Marshall spent most of the night trying to analyze the position after 33.Qc8 (which is what he anticipated his opponent Carl Schlechter would play), but came up dry. Finally, after hours of frustration, he decided to knock off and get a little sleep before the game was to be resumed.

As he lay down to get some shuteye, Marshall became aware of a presence in the room with him. A white amorphous shape was materializing nearby. It slowly came into sharper focus to reveal -- Wilhelm Steinitz, who had been dead for eight years!

Marshall wasn't sure whether to yell or run, when he was stopped in his tracks by the apparition's voice. It told Marshall to make a certain move -- a pawn sacrifice. Then the spectre vanished.

Marshall lit a candle, went to the chessboard, made the suggested move and saw that it made sense. He played it the following day and here's how the game ended:

33.Qc8 c5! 44.Qa8 Bxe3 35.Bxe3 cxd4 36.cxd4 c5 37.dxc5 Qc4+ 38.Kf3 d4 39.Bf4 Qxc5 40.Ke4 Kh7 41.Qd5 Qc3 42.e6 Qe1+ 43.Kd3 Qf1+ 44.Ke4 Qe2+ 45.Kf5 Qh5+ 46.Ke4 Qe2+ 47.Kf5 Qd3+ 48.Kg4 Qg6+ 49.Kf3 Nxe6 50.Bc1 Qd3+ 51.Kf2 Qc2+ 0-1

Marshall absolutely believed that he'd been visited by Steinitz' shade.
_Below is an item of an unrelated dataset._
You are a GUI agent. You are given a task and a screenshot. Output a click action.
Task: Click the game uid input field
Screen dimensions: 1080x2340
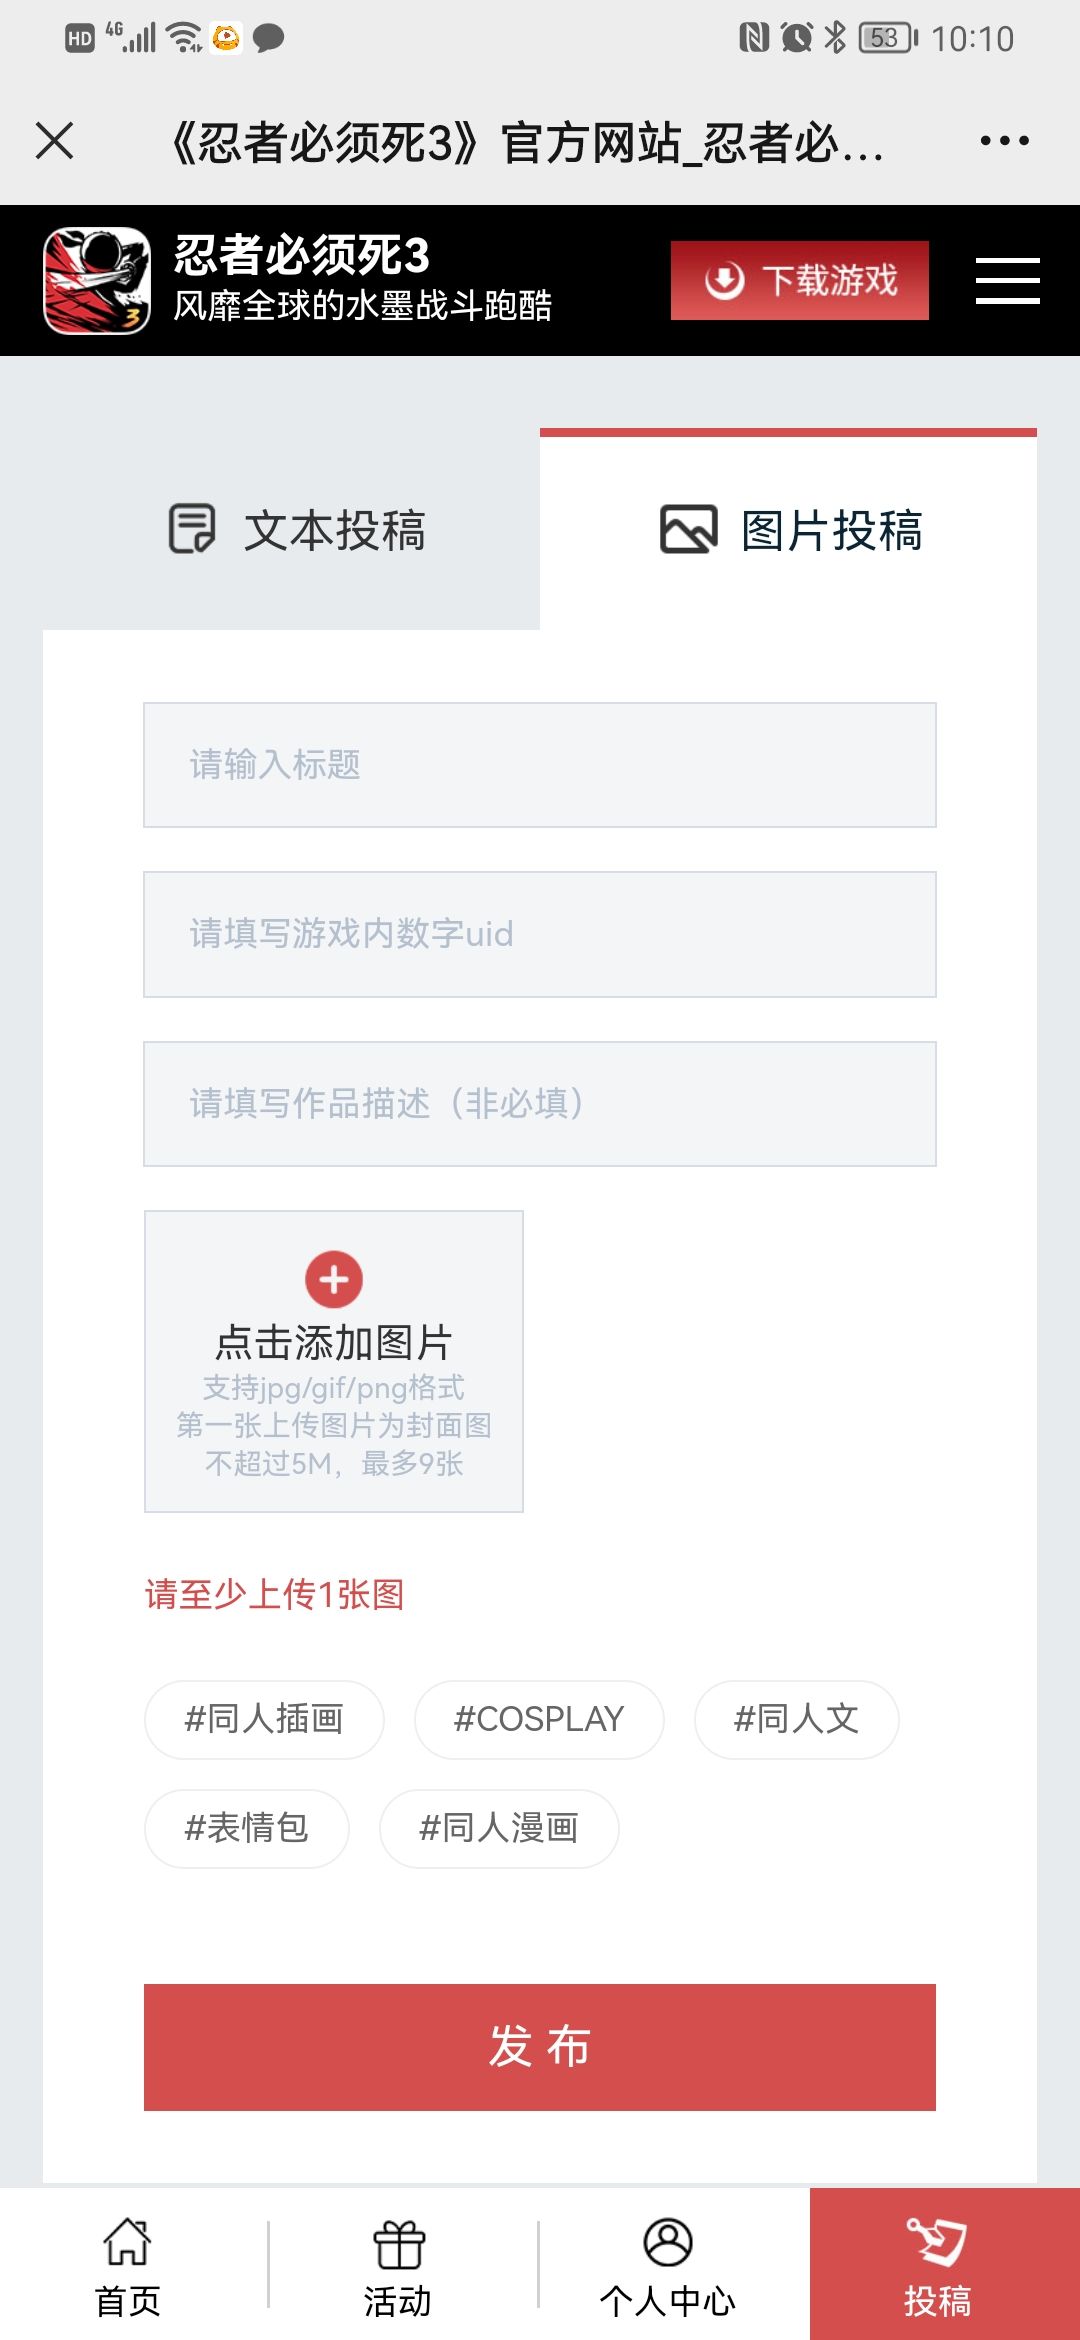pyautogui.click(x=540, y=934)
For the rest of his life, he kept a pocket chess set next to his bed each night as he slept. However, there is no record of a second nocturnal visit by Steinitz' spirit.>

http://www.chessbase.com/support/su...

Aug-28-12  DanielBryant: The USCF rulebook, at least, devotes several pages to dealing with the giving of unsolicited advice, but this particular circumstance is not mentioned!
Aug-28-12
Premium Chessgames Member
  perfidious: Priceless story.
Feb-07-16
Premium Chessgames Member
  offramp: This was Schlechter's only loss in 1908 and it took supernatural assistance to get him over the edge.
Feb-08-16  ughaibu: But why was Steinitz a Marshal supporter? Some species of hetero-patriotism?
Feb-08-16
Premium Chessgames Member
  offramp: Marshall was Canadian and Steinitz was American, so there's a kinship there.
Feb-08-16
Premium Chessgames Member
  perfessor: Whatever Marshall may have believed, that tip clearly came from Marshall, not Steinitz.
Nov-21-18
Premium Chessgames Member
  Sally Simpson: ***

I reacquainted myself with this tale in the Soltis book on Marshall.

Never mind scanning the players for electrical devices, I'm now thinking the whole playing hall should be exorcised by an ordained priest before each game.